Recent reports documenting limited evidence supporting the use of pharmacological interventions for neuropsychiatric symptoms (NPS) and increased risk of death, the black box warnings against the use of atypical antipsychotic drugs in older adults, and Omnibus Budget Reconciliation Act regulations suggest the need to evaluate the usefulness of nonpharmacological interventions in the management of NPS of dementia.
To determine the evidence base of nonpharmacological interventions for the management of NPS in patients with dementia, we reviewed MEDLINE, PsycINFO, the Cochrane library, and relevant bibliographies published from January 1966 to December 2005, using the American Psychological Association Guidelines.
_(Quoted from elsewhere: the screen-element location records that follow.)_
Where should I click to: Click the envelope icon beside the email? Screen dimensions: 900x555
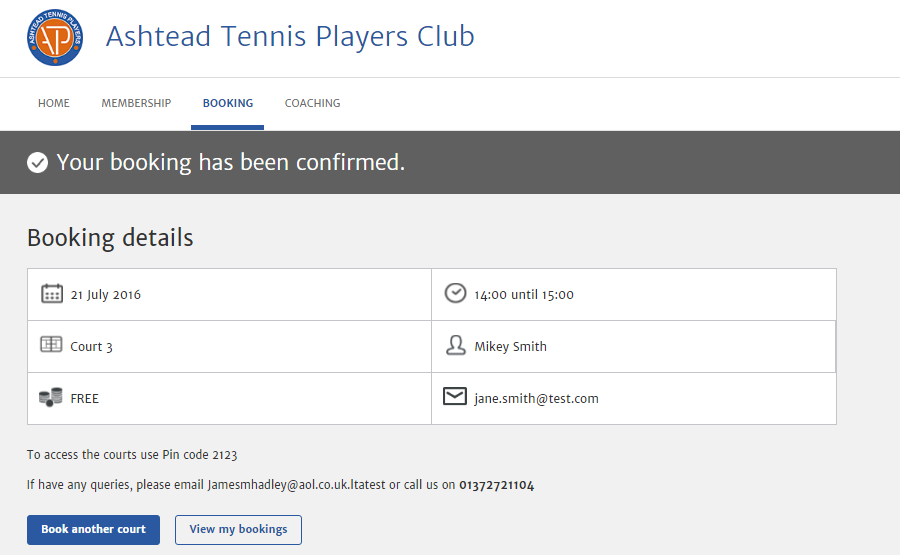(x=455, y=397)
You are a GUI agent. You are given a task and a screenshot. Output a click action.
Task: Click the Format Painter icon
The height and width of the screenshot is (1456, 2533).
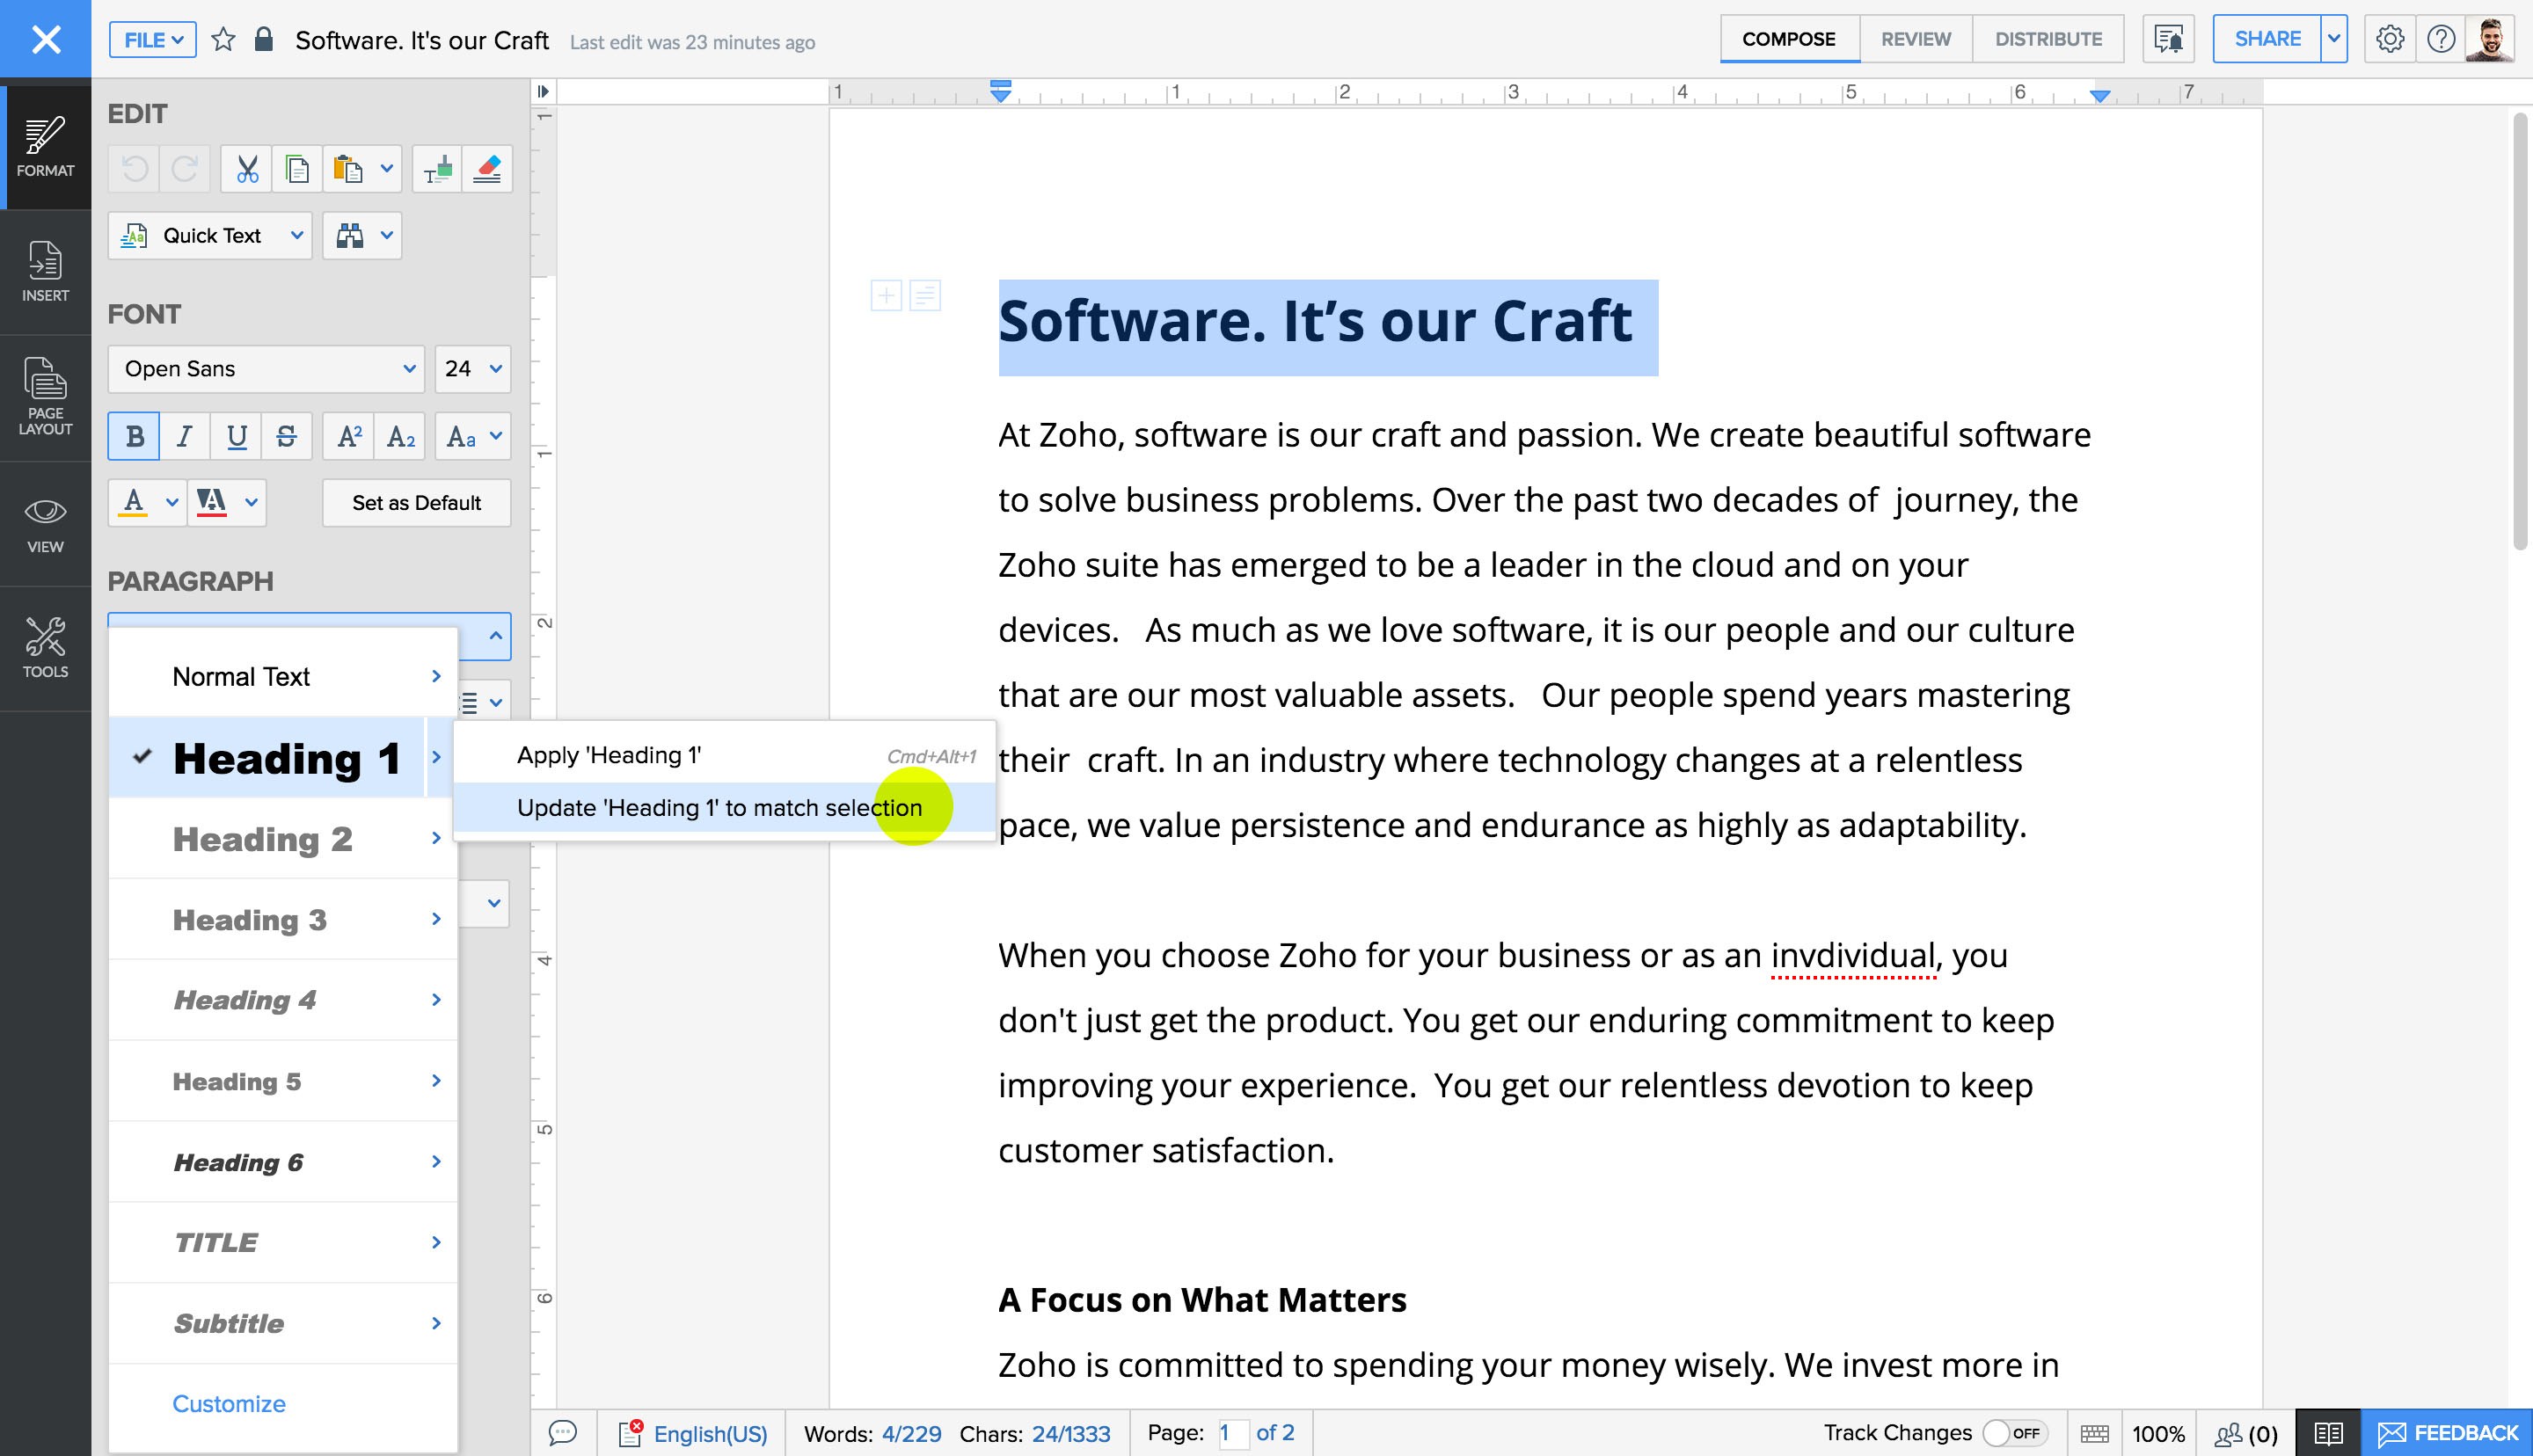437,169
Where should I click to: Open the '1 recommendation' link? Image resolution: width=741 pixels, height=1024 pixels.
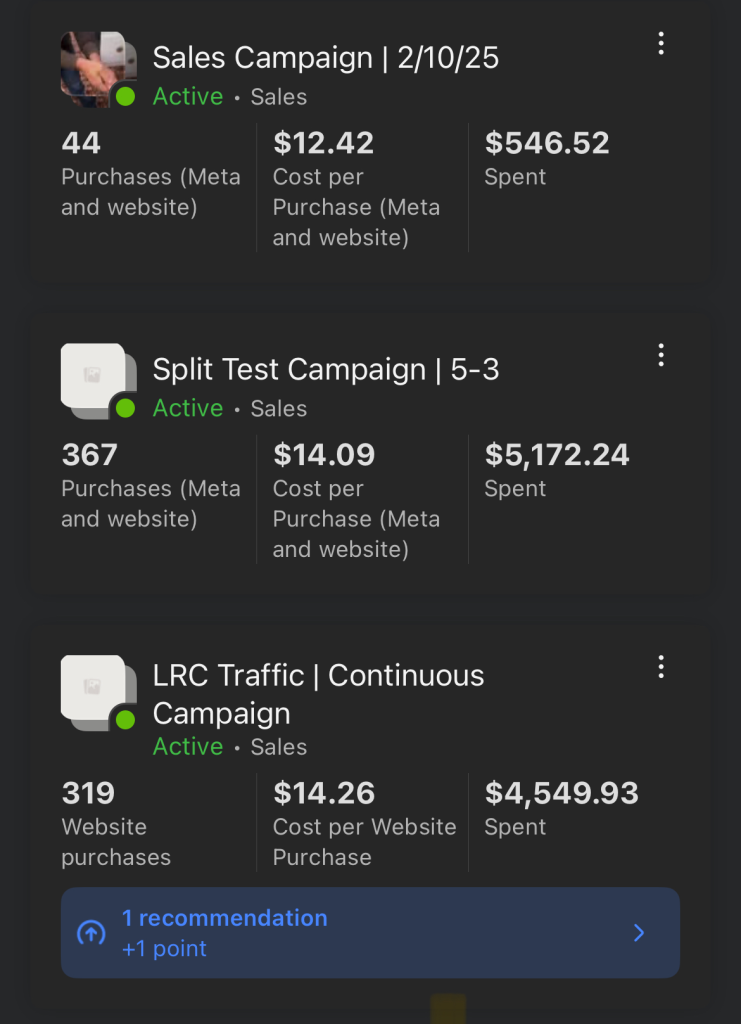[x=224, y=918]
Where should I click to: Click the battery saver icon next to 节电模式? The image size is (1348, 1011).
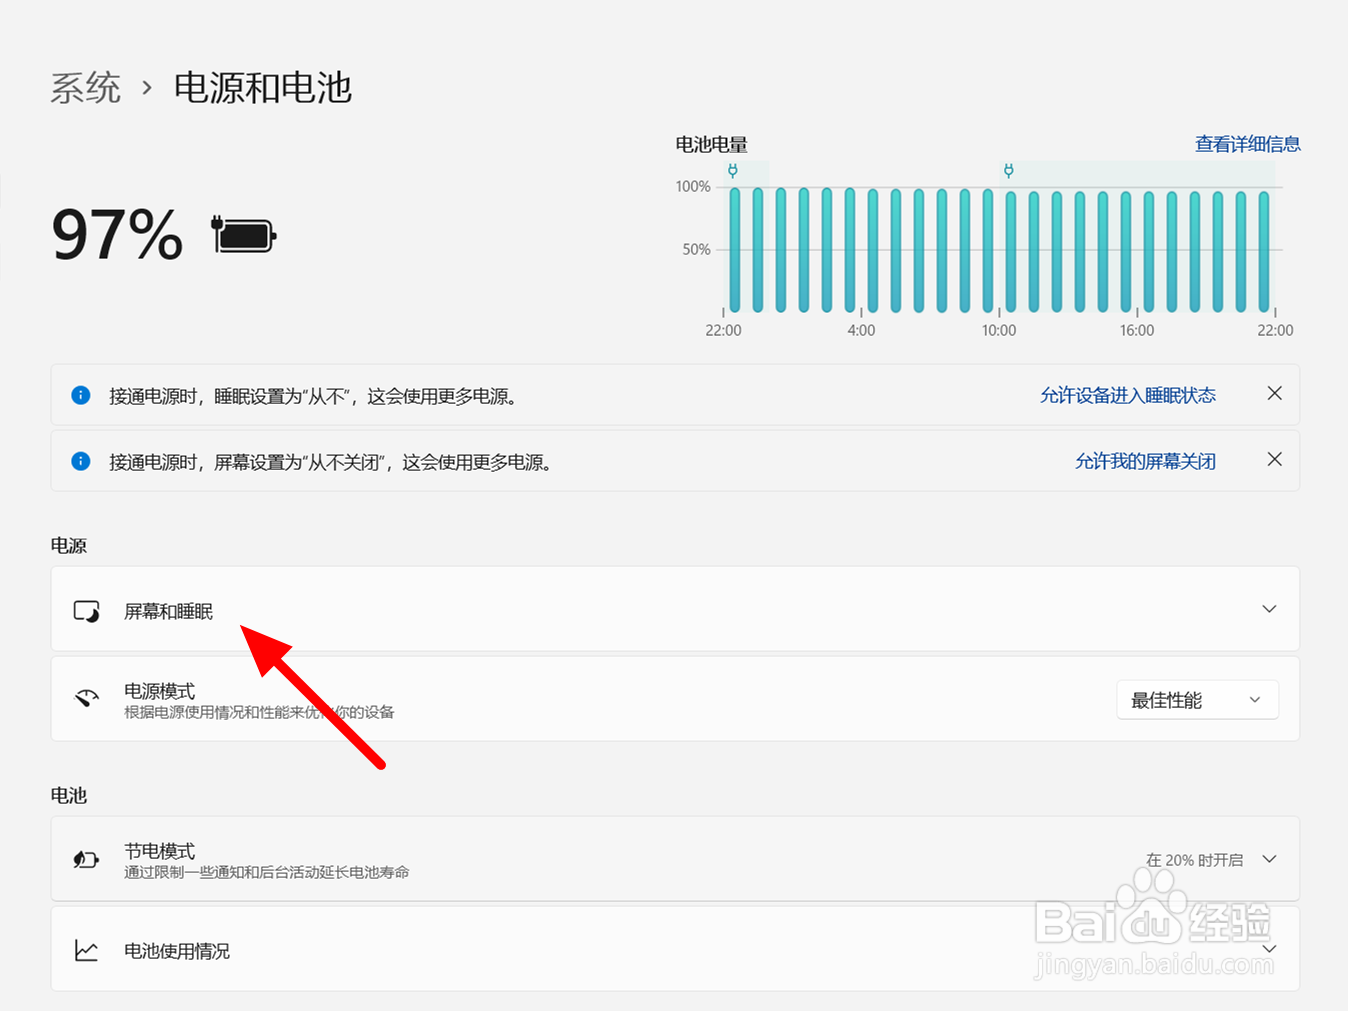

Three randomized controlled trials (RCTs) and 6 single-case designs (SCDs; N of 1 trials) met inclusion criteria. Under unmet needs interventions, 1 SCD found a moderate reduction in problem behaviors. Under behavioral interventions, based on observational data, all 4 SCDs reported a relative reduction of 50% to 100% in neuropsychiatric symptoms. Under caregiving interventions, there were 3 RCTs. At the 6-month follow-up, 1 RCT found a reduction in 4 neuropsychiatric symptom subscales: ideation disturbance score (0.3 vs 0.5; range, 0-8; P = .005); irritability score (18.8 vs 23.0; range, 8-38; P = .008); verbal agitation, as measured by mean frequency of 20-minute outbursts (0.5 vs 0.8; P = .005); and physical aggression score (11.4 vs 12.9; range, 6-42; P<.001). Another RCT found a significant improvement in frequency (2.3 vs 3.1; range, 0-4; P<.001) and severity (2.2 vs 2.8; range, 0-4; P<.001) of target behaviors associated with the intervention arm. The third RCT found no effect. Under bright light therapy, 1 SCD found short-term improvements on the Agitated Behavior Rating Scale (9.7 vs 19.9; P<.001).
The cumulative research to date on the impact of nonpharmacologic interventions for NPS among patients with dementia indicates that interventions that address behavioral issues and unmet needs and that include caregivers or bright light therapy may be efficacious. More high-quality research is necessary to confirm these findings.